7. Learned Counsel for the appellants submitted that even though the aforesaid breach is committed by the driver of the vehicle, there is no record to show that the said breach was within the knowledge of the owner and, therefore, in absence of any evidence to prove wilful default or wilful breach on the part of owner, Insurance Company cannot be absolved of its liability, in absence of proof of wilful breach by the Insurance Company.
8. In the present case, Insurance Company has not examined any witness in support of their contention and they are relying only on one witness which has been on record in the statement of Bhupendra, AW 2. From the perusal of the examination of Bhupendra, I find that the Insurance Company has not even put a suggestion to Bhupendra that breach was within the knowledge of the owner. The Apex Court in the case of Sohan Lal Passi v. P. Sesh Reddy, , laid down that it must be established by the Insurance Company that the breach is on the part of the insured. Unless the insured is at fault and is guilty of a breach of the condition, the insurer cannot escape from the obligation to in demnify the insured. It was also observed that when the insured has done everything within his power in inasmuch as he has engaged the licensed driver and has placed the vehicle in his charge with the express or implied mandate to drive himself, it cannot be said that the insured is guilty of any breach. If due to the driver’s acts or omission others meddle with the vehicle and cause an accident, the insurer would be liable to indemnify the insured. Similar view is taken by the Apex Court in case of United India Insurance Co. Ltd. v. Gian Chand . In reply to this argument, the contention of learned Counsel for the Insurance Company is that both cases relate to the driving licence and do not relate to breach of condition.
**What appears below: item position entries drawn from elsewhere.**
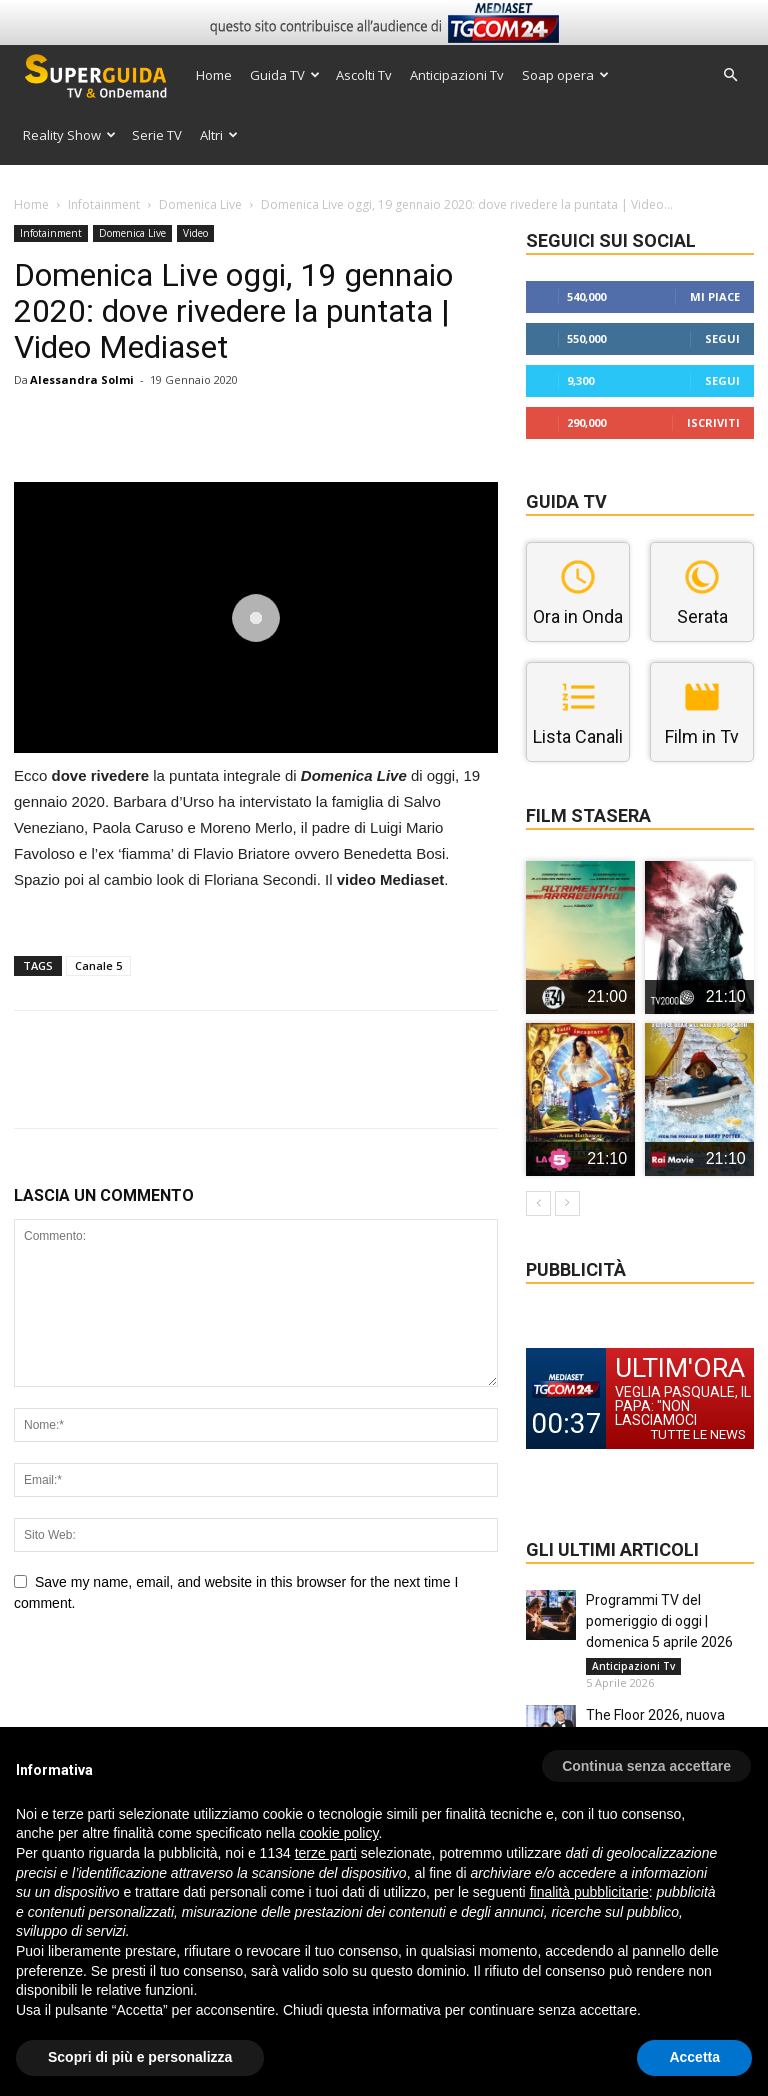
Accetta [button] (694, 2057)
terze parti (326, 1853)
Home (214, 75)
He relied on a judgment of Division Bench of this Court in the case of National Insurance Co. Ltd. v. Tanuja M.A. No. 725 of 2000; decided on 23.8.2005. In para 11 of the aforesaid judgment the Division Bench has held that as there is no evidence on record to show that the vehicle was used as taxi and unauthorisedly carried persons for fare and reward, Insurance Company is liable. According to the learned Counsel of Insurance Company, in the present case there is evidence to that effect. However, after appreciating evidence on record, I find that there is no evidence to show that the breach committed by driver was within the knowledge of the owner. Hence, in the light of judgment of the Supreme Court in case of Sohan Lal Passi (supra), I hold that the Insurance Company is liable to pay amount of compensation.
9. In the result, this appeal is allowed. The amount of compensation is enhanced from Rs. 1,24,388 to Rs. 1,60,000 (Rupees one lakh sixty thousand). The enhanced amount shall carry interest at the rate of 6 per cent per annum from the date of filing of this appeal. It is also held that Insurance Company is also jointly and severally liable to pay amount of compensation.
10. Appeal stands allowed with costs. Counsel’s fee Rs. 1,000, if certified.